I corner her in a corner cafe - a copper-colored amalgamation of notions that fell carelessly out of mouths and came together, like ribs, for her.
Her coffee pulls itself to her lips, effortless and completely independent of her.
“We do not speak Spanish in America,” she says. “Comprende? Most of the time, we do not speak at all, at least not to one another, unless we are shouting. It’s hard to hear here, so we shout.”
The mouth is long cremated, I assume, but the echo rings down the avenue past the hat-man and into the door, looking out, suspicious.
“Me?” She asks, offended. “No, I’m not French, I’ve lived here longer, parts of me were born here, now, added over the years. I’m French-American.”
She says that red is the color of energy and is often, in a polychromous gaggle, the one seen first but forgotten last – it stimulates the appetite.
I ask her where she read that.
“Wikipedia – no, no, I don’t need to check my facts.”
She says that the end is near, it’s a certainty and that there are no “facts” to check – that it is in itself a “fact” and that therefore there are no prerequisite “facts”.
I ask her if she can see the newspaper on the table outside but she won’t stand to check the title.
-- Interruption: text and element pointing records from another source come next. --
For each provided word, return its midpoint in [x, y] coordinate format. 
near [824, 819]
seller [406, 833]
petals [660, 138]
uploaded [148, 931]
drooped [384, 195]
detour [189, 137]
“This is America,” she says. “Where you cannot separate, from a distance, at least, the Washington Post from the Penny Saver.”
I shake my head and mutter something about willful ignorance.
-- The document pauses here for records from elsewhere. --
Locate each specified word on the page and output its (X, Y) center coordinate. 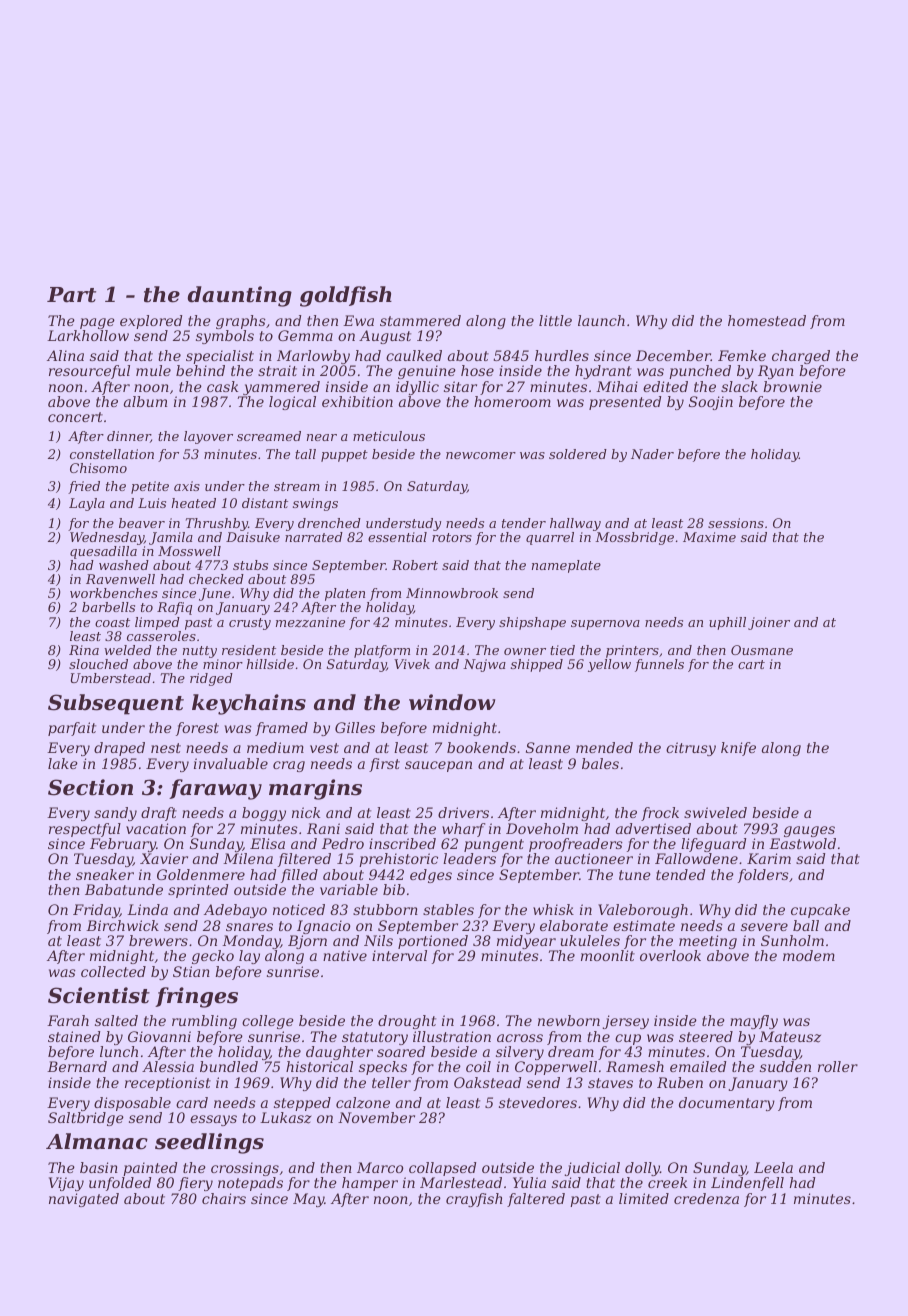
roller (838, 1066)
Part (71, 295)
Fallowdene (696, 858)
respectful (85, 830)
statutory (375, 1038)
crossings (245, 1169)
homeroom (512, 401)
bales (600, 763)
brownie (792, 386)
“I do what I like!” She says.
I tell her that willful ignorance is the antithesis of what it is to be human – a position and a craving for knowledge; intellectual curiosity.
“No, no – human nature? Is that original sin?”
Maybe I said something about fighting willful ignorance being a violation of conscience – a persistent effort to destroy ones humanity in order to preserve ones hubris and beliefs.
“No, no – this is America, to be an American one has to wage a constant war of attrition against ones own conscience, or it doesn’t work.”
Soon she’ll ask me where I go to church and then someone will tell me that God has a plan for me. When I ask them which God they mean, they do not seem to know His name.